EXERCISE BRIEF
Filter the records below for the word "Task". Copy each line that holds it.

SUPPLIED DATA below:

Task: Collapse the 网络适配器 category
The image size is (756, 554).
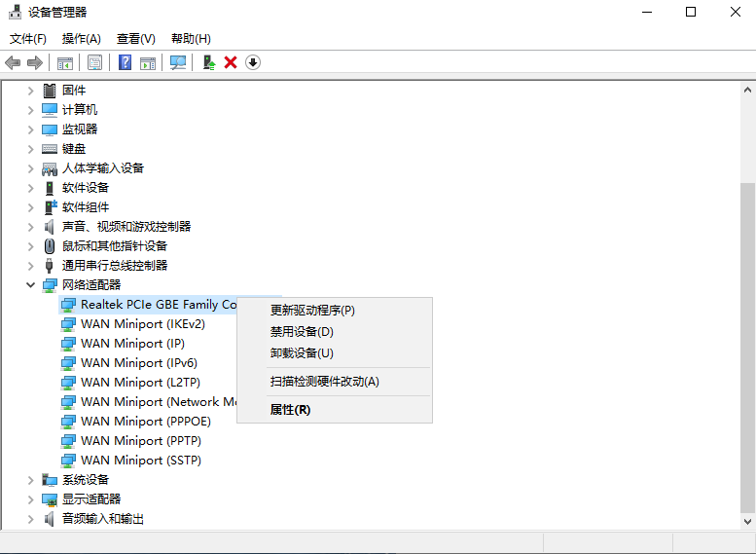Action: [x=30, y=284]
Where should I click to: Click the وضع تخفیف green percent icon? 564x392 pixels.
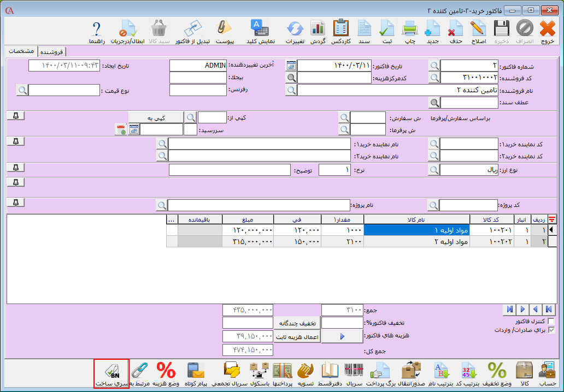(497, 373)
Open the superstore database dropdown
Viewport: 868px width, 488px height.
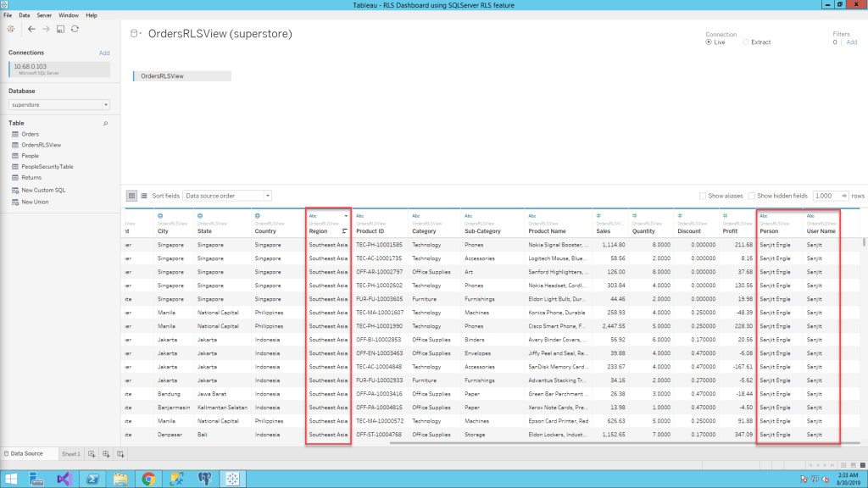[59, 105]
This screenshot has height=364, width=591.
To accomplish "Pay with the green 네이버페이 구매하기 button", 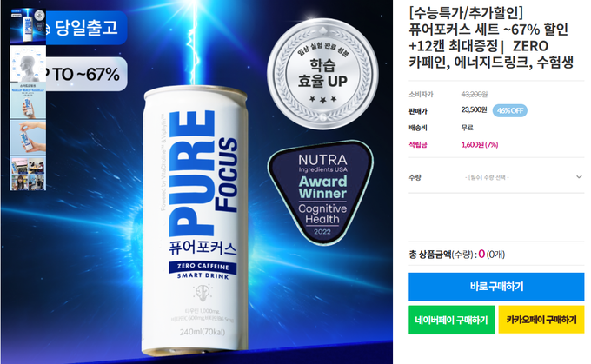I will pos(451,320).
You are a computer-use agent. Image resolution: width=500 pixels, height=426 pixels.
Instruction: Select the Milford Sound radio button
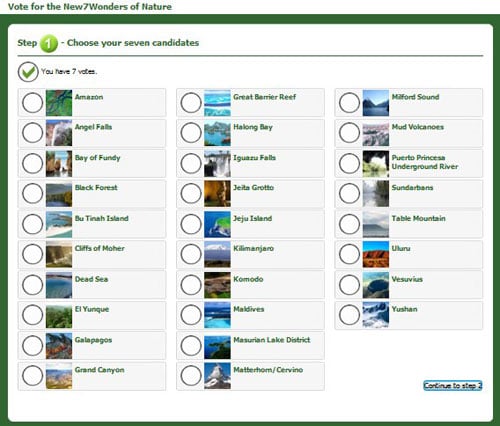click(x=349, y=103)
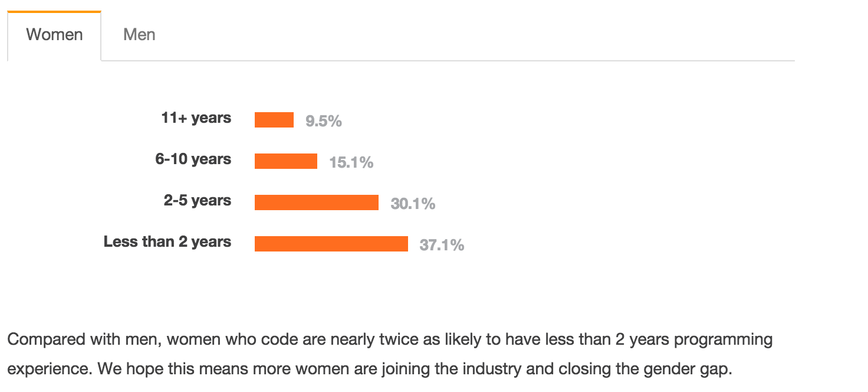Click the 11+ years orange bar
Screen dimensions: 868x392
tap(274, 120)
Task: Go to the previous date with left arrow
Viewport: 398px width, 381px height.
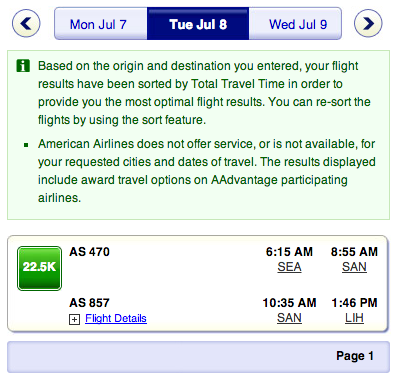Action: coord(26,23)
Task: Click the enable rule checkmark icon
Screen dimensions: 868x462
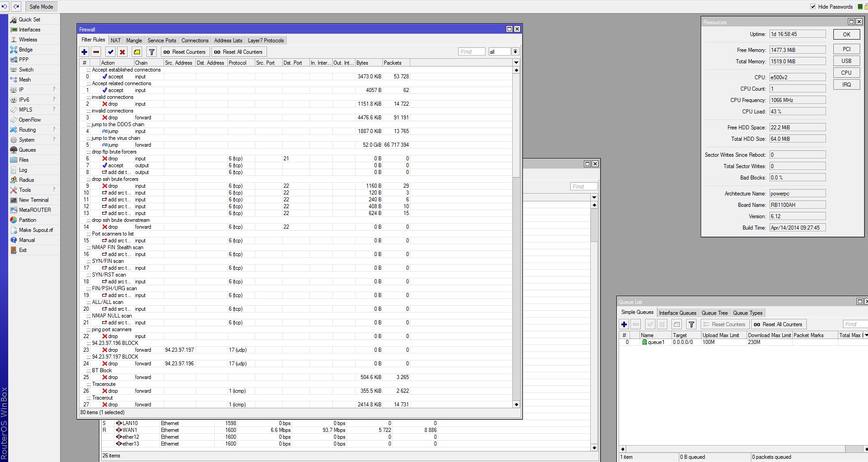Action: pyautogui.click(x=110, y=52)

End of SUPPLIED DATA.

WRITTEN REPLY
Task: Collapse the 网络适配器 category
Task: Go to the previous date with left arrow
Task: Click the enable rule checkmark icon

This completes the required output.